The characteristics of a TID
are:
- 64-bit integer
- big-endian byte ordering
- encoded as
base32-sortable
. That is, encoded with characters234567abcdefghijklmnopqrstuvwxyz
, with no padding, yielding 13 ASCII characters. - hyphens should not be included in a
TID
The layout of the 64-bit int:
- The top bit is always 0
- The next 53 bits represent microseconds since the UNIX epoch. 53 bits is chosen as the maximum safe integer precision in a 64-bit floating point number
- The final 10 bits are a random "clock identifier" (TODO, explain)
The primary motivation for the TID
is to provide a temporal ordering of records.

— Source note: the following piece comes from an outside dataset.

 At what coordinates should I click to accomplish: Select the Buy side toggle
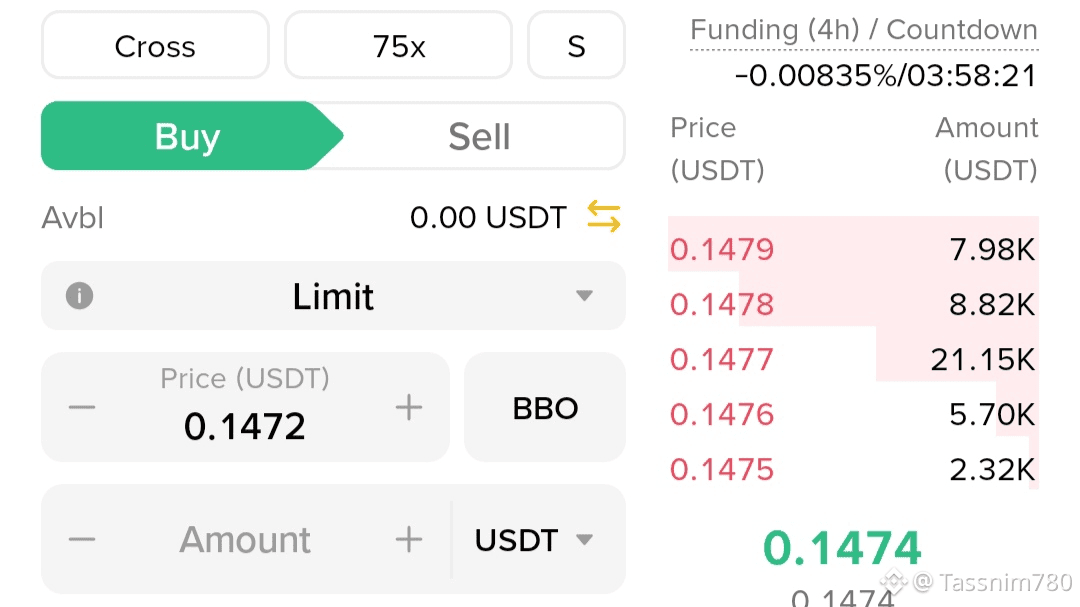(x=188, y=136)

Record Key Type: literal:<value>
Used when there is a requirement for a single record to exist within the collection. The most common value is self
, specified as literal:self
in a SDL schema.
Record Key Type: any
Any string that conforms to the general Record Key schema criteria below. This is the most versatile format of a Record Key
.
Record Key schema Requirements
Record Keys must adhere to the following syntactic rules:
- Limited to a subset of ASCII characters, which include alphanumerics (
A-Za-z0-9
), the period, the dash, the underscore, the colon, or the tilde (.-_:~
) - Must consist of a minimum of 1 and a maximum of 512 characters
- key values
.
and..
are disallowed - Must be compatible as a part of a repository MST path string, satisfying the given constraints
- Must be permissible for inclusion in a path component of a URI, aligning with RFC-3986, section 3.3.

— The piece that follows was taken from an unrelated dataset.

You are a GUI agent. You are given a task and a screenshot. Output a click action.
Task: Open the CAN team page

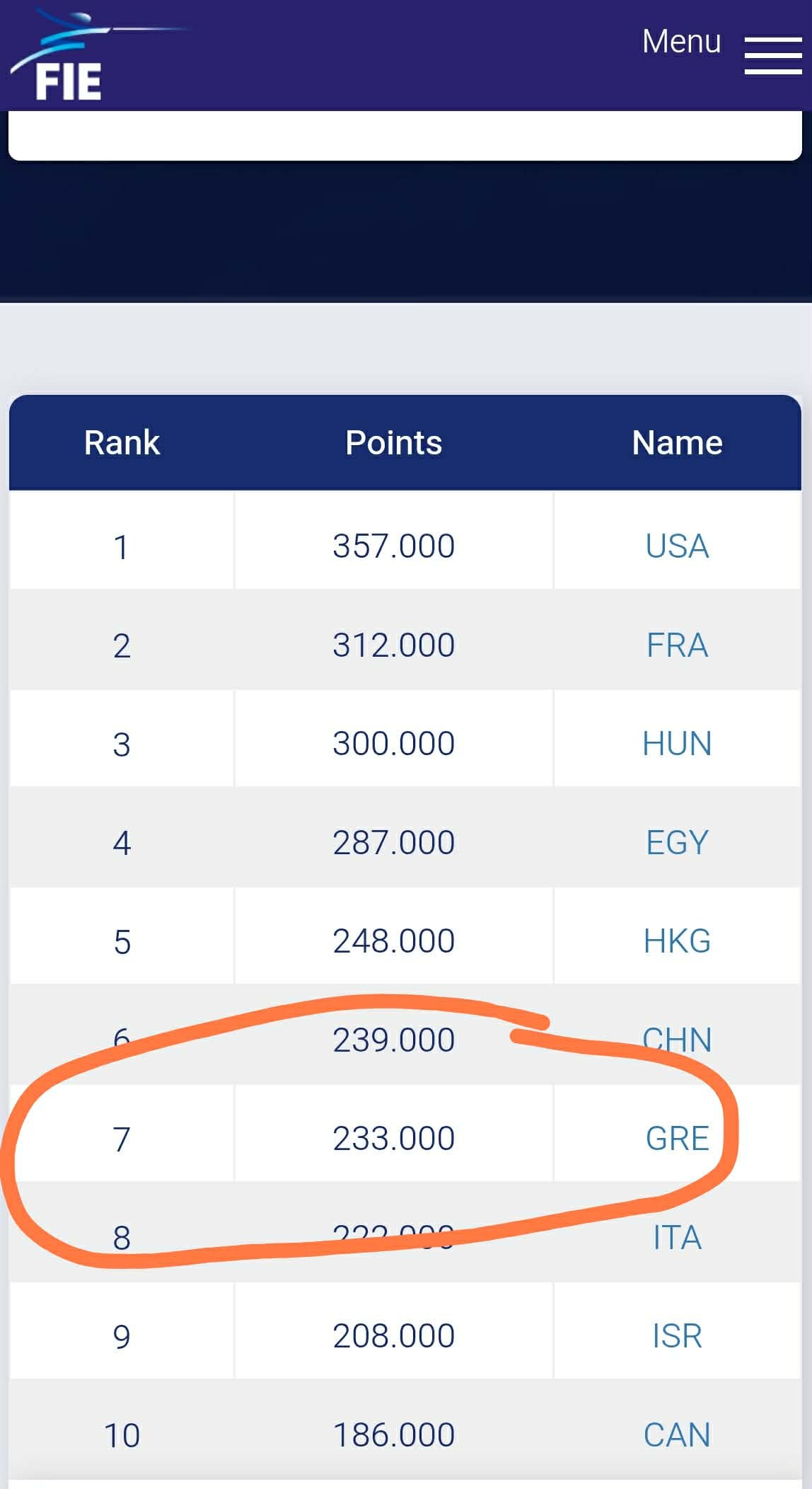coord(677,1435)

Record Keys are case-sensitive.
Examples
Valid Record Keys:
1a2b3c
self
example.net
~1.2-3_
rDg8fH
prefix:suffix
_
Invalid Record Keys:
alpha/beta
- contains disallowed character/
.
- disallowed key value..
- disallowed key value#extra
- contains disallowed character#
any space
- contains disallowed characterany+space
- contains disallowed character+
number[3]
- contains disallowed characters[
and]
number(3)
- contains disallowed characters(
and)
"quote"
- contains disallowed character"
dHJ1ZQ==
- invalid base32 encoding (contains padding characters)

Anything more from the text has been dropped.